A Autoridade Monetária de Macau (AMCM) indicou num relatório que o novo limite de crédito aprovado para PME totalizou 9,5 mil milhões de patacas (1,01 mil milhões de euros) em 2025, representando um aumento de 22% em comparação com 2024.
As aprovações dispararam no primeiro semestre antes de abrandarem no segundo, enquanto a taxa de colateralização caiu acentuadamente “devido ao maior recurso a garantias baseadas em crédito”.
“No período seguinte, a taxa caiu ainda mais para 25.7% com um número acrescido de empréstimos aprovados com garantias de crédito”, refere-se no relatório.
A expansão de negócios manteve-se como principal finalidade dos novos empréstimos, com 64.2%, seguida de novos projetos com 22%.
Leia também: Moody’s destaca solidez financeira de Macau ao manter rating Aa3
No final de dezembro de 2025, os empréstimos às PME somavam 67,3 mil milhões de patacas (7,16 mil milhões de euros), menos 13,9% face ao ano anterior.

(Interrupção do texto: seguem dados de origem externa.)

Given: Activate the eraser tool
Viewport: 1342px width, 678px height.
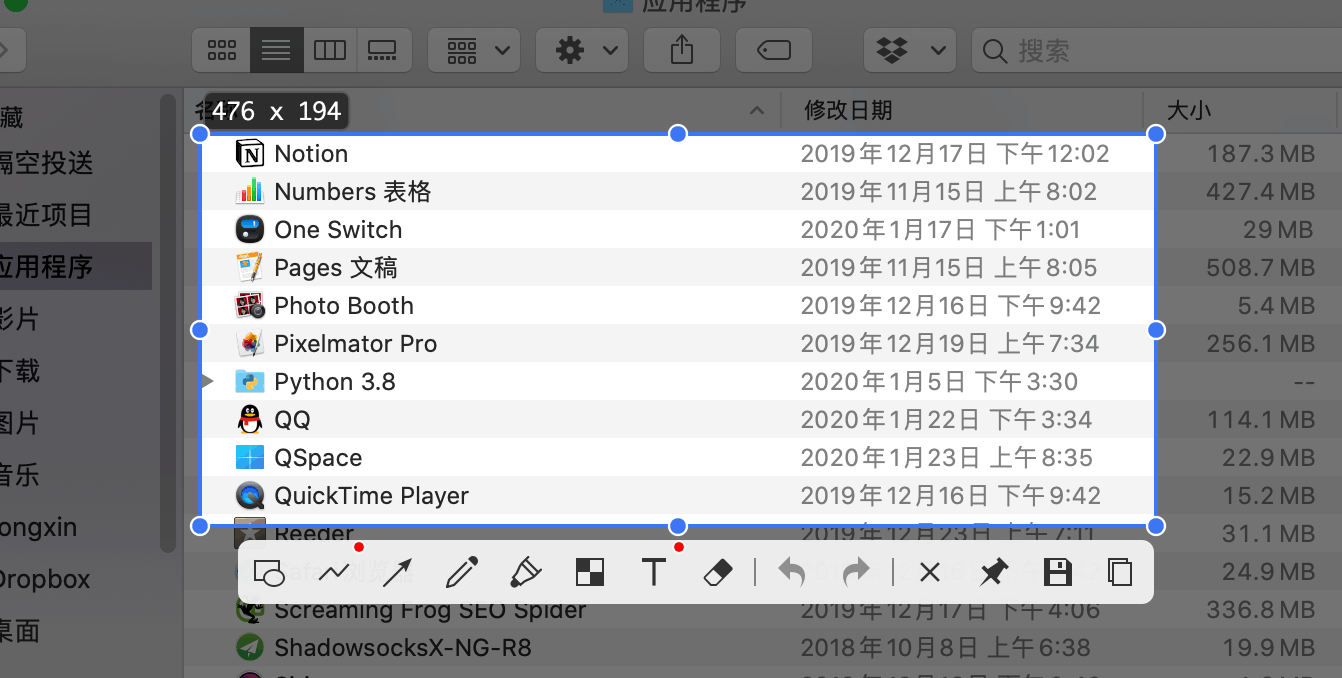Looking at the screenshot, I should coord(717,572).
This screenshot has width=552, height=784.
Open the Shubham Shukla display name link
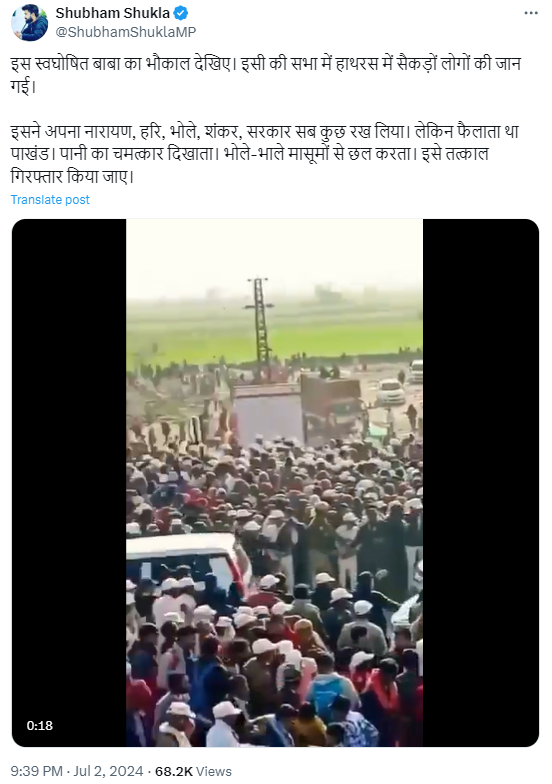112,13
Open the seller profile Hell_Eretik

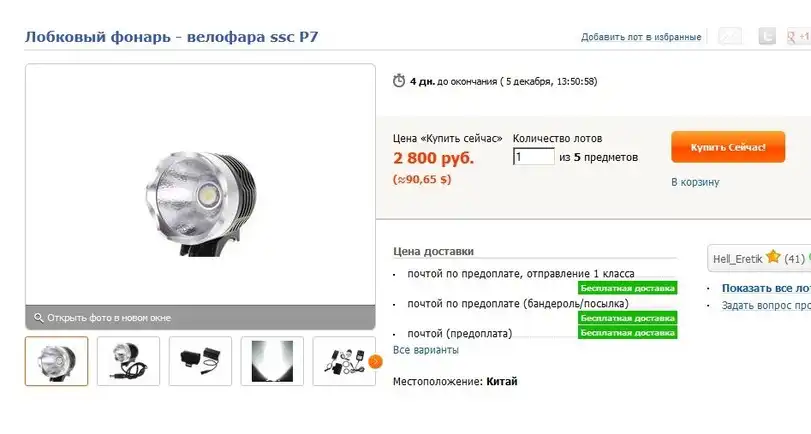coord(737,259)
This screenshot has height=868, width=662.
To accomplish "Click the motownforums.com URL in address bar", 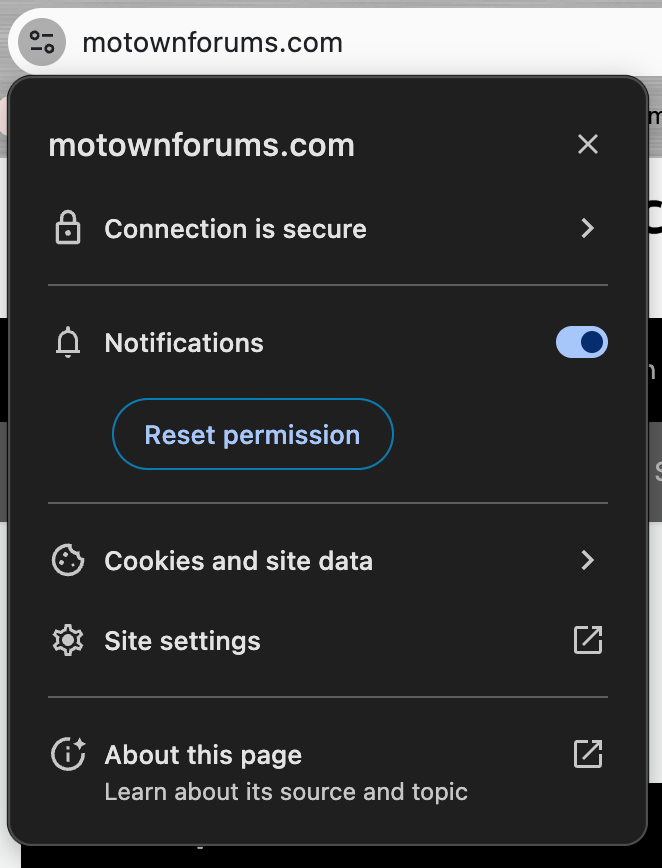I will point(212,43).

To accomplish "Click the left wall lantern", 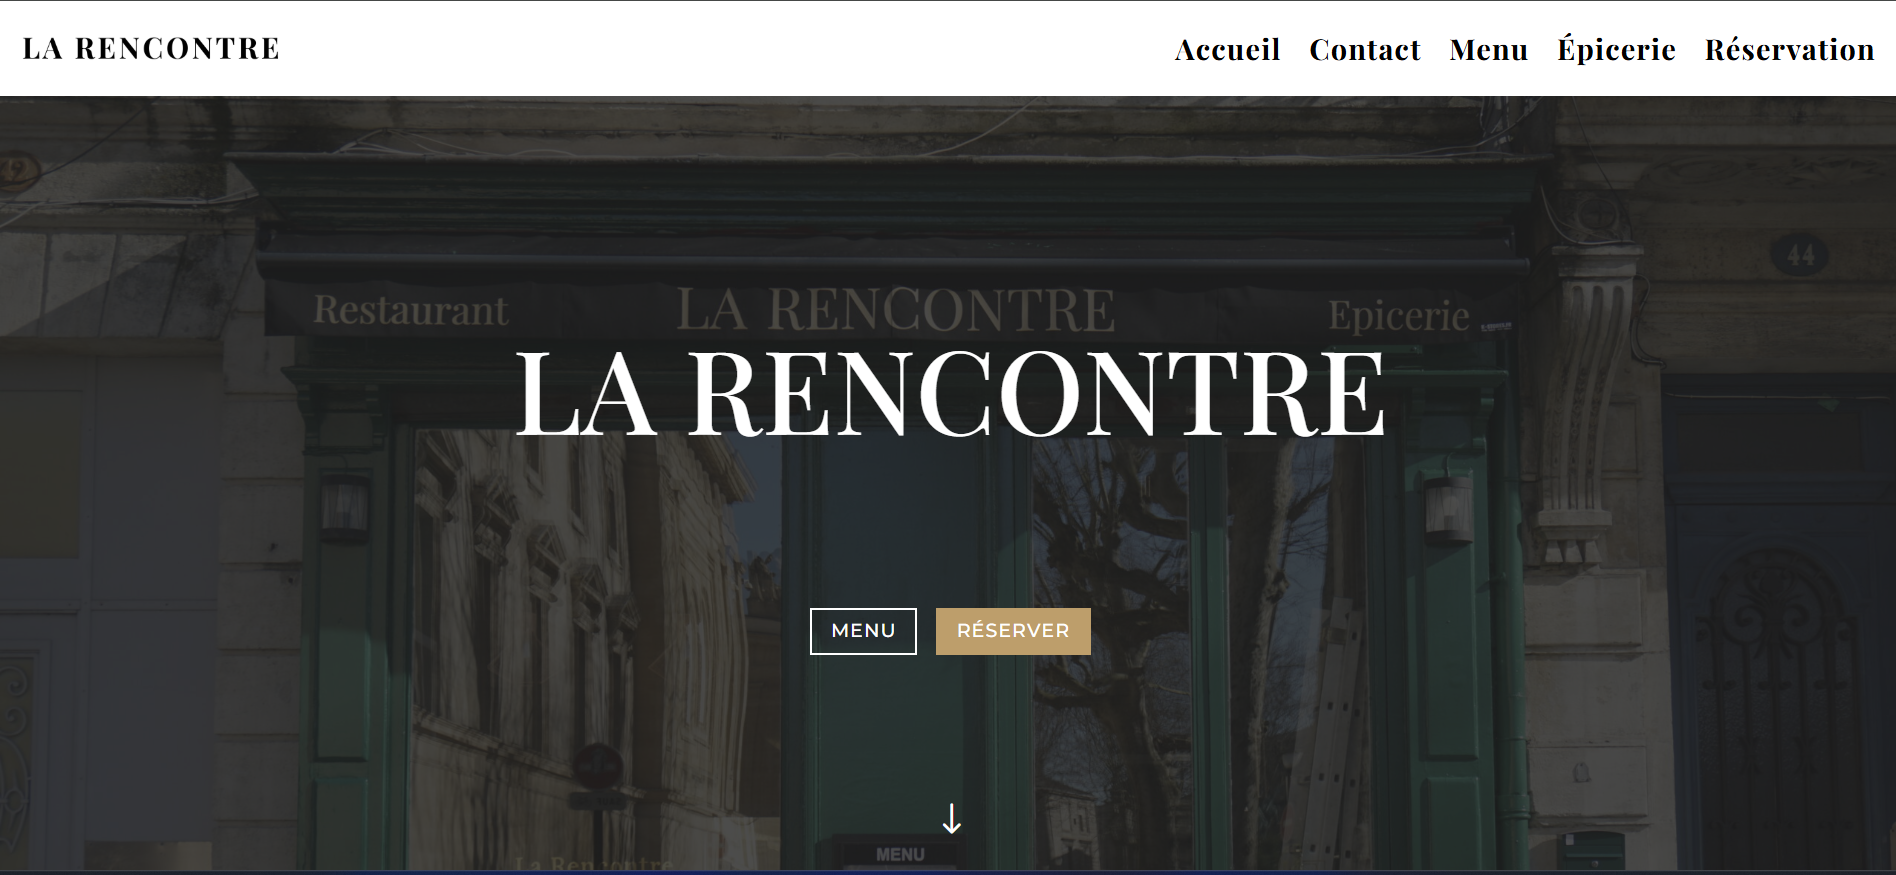I will (345, 505).
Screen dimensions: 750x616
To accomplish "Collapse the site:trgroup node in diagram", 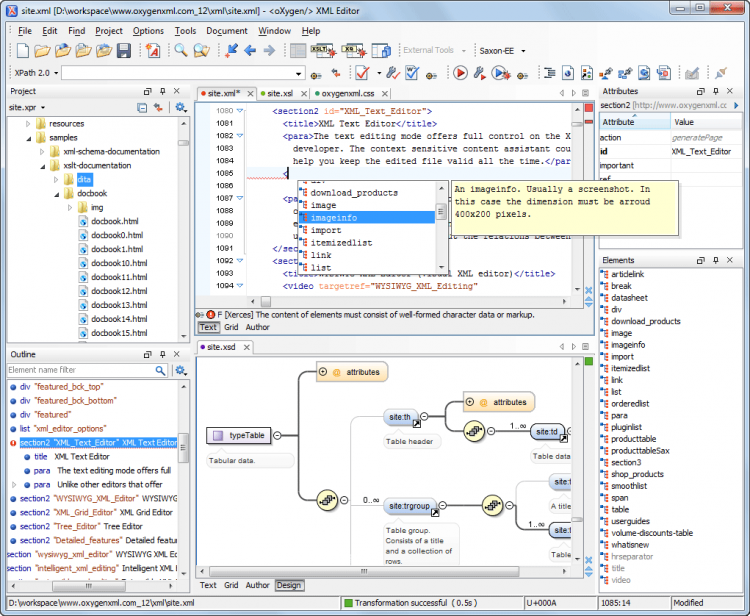I will click(x=443, y=506).
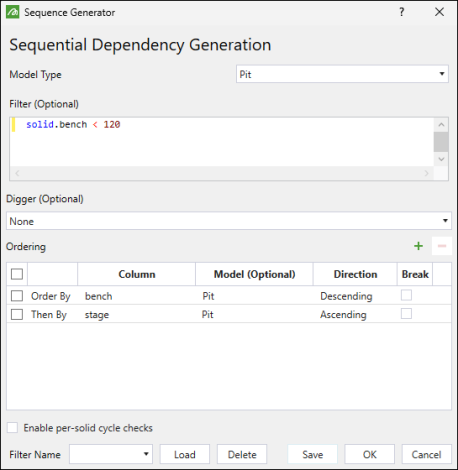This screenshot has height=470, width=458.
Task: Click the Save button
Action: click(x=313, y=454)
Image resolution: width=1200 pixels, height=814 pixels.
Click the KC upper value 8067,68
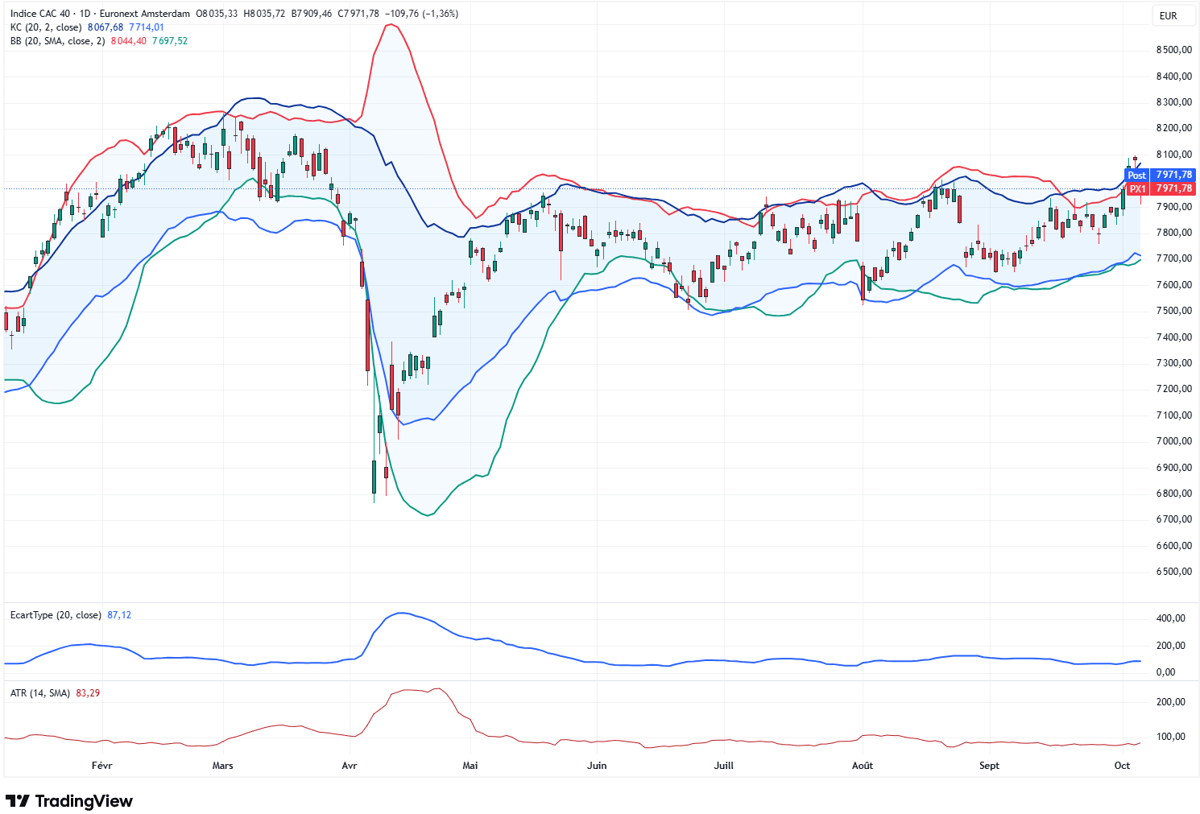coord(103,27)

A construção absorveu a maior fatia, 28,7 mil milhões de patacas (3,05 mil milhões de euros), seguida do comércio grossista e retalhista com 9,3 mil milhões de patacas (990 milhões de euros) e da hotelaria e restauração com 4,6 mil milhões de patacas (490 milhões de euros).
No entanto, os indicadores de qualidade dos empréstimos deterioram-se em 2025, avisou a AMCM, com os créditos vencidos a cair ligeiramente para 5,3 mil milhões de patacas (564 milhões de euros), mas a taxa de incumprimento a subir para 7,9%.
“No final de 2025, os empréstimos vencidos há três a seis meses, seis a 12 meses e mais de 12 meses totalizavam 177,9 milhões (cerca de 19 milhões de euros), 1,4 mil milhões (cerca de 149 milhões de euros) e 3,7 mil milhões de patacas (cerca de 394 milhões de euros), respetivamente”, refere-se ainda no relatório, sublinhando que mais de 70% dos créditos vencidos estavam em atraso há mais de um ano.
Os bancos apontaram a fraca credibilidade e o desempenho insatisfatório como principais razões para rejeitar pedidos de crédito de PME no segundo semestre de 2025.
A “fraca credibilidade” das PME liderou a lista de razões para recusar empréstimos, com o “desempenho insatisfatório” em segundo lugar, segundo o inquérito.